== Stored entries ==
^^^^

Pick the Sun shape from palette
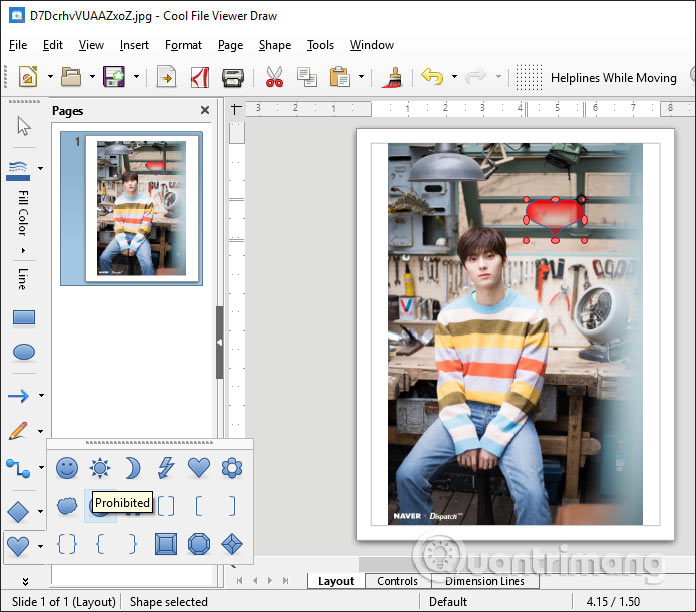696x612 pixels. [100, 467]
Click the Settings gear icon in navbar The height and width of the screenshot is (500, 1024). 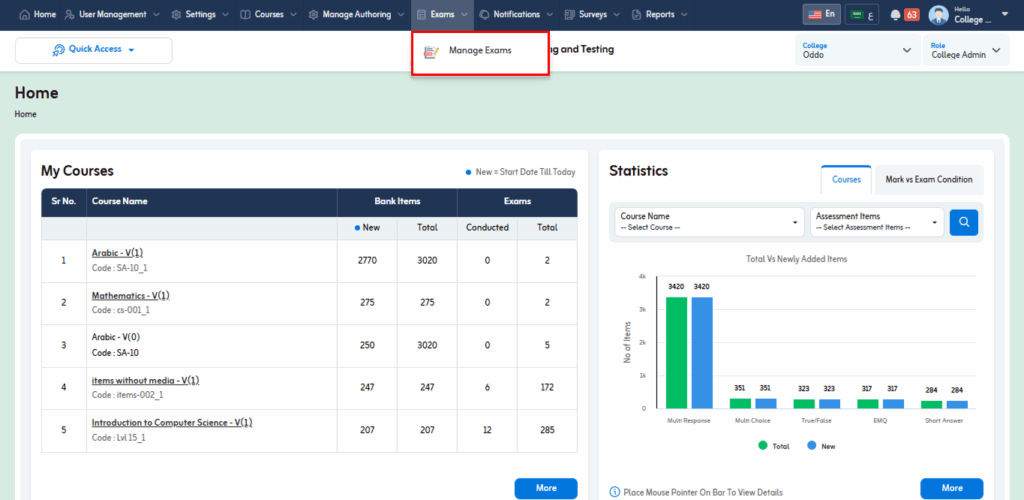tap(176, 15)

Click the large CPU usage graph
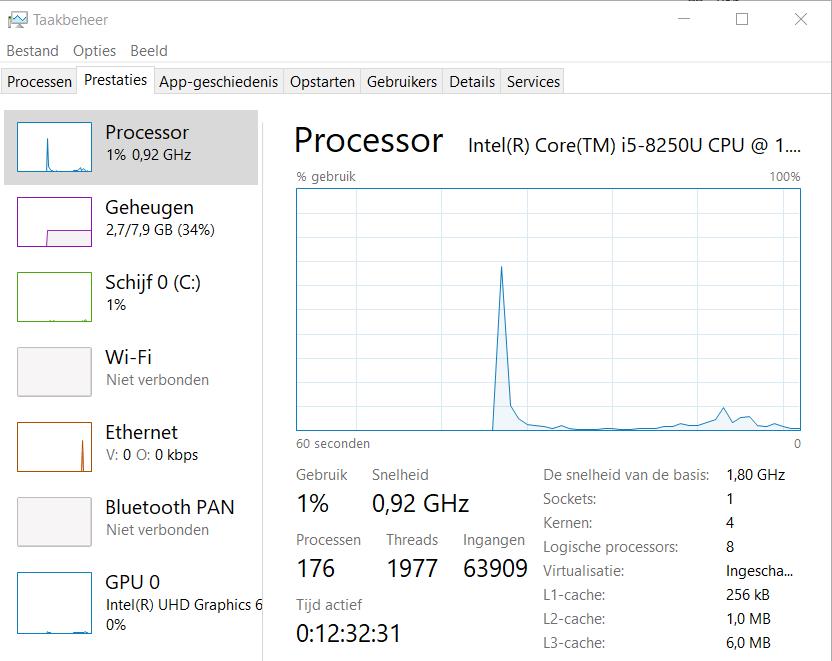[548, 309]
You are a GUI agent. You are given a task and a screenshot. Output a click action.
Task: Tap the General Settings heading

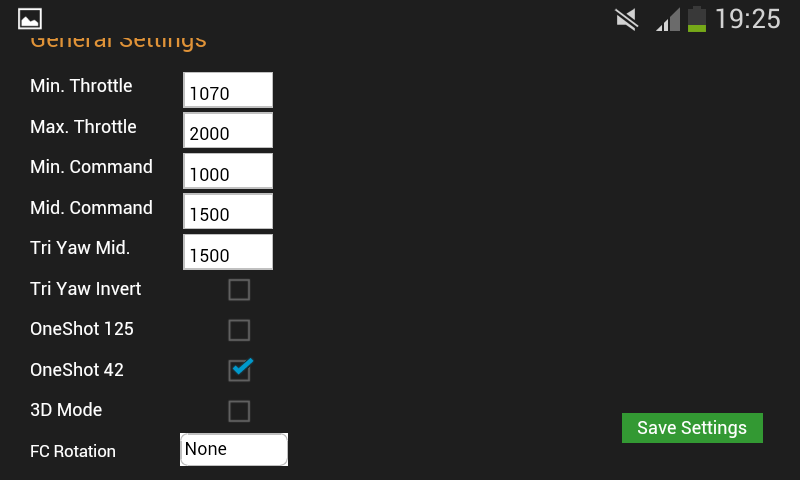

^^^^

== The problem ==
Starting at the line that contains "You are a GUI", reproduce exactly and only the lines through the end of the entries above, with the pictures excluded.

== Output of the exercise ==
You are a GUI agent. You are given a task and a screenshot. Output a click action.
Task: Tap the General Settings heading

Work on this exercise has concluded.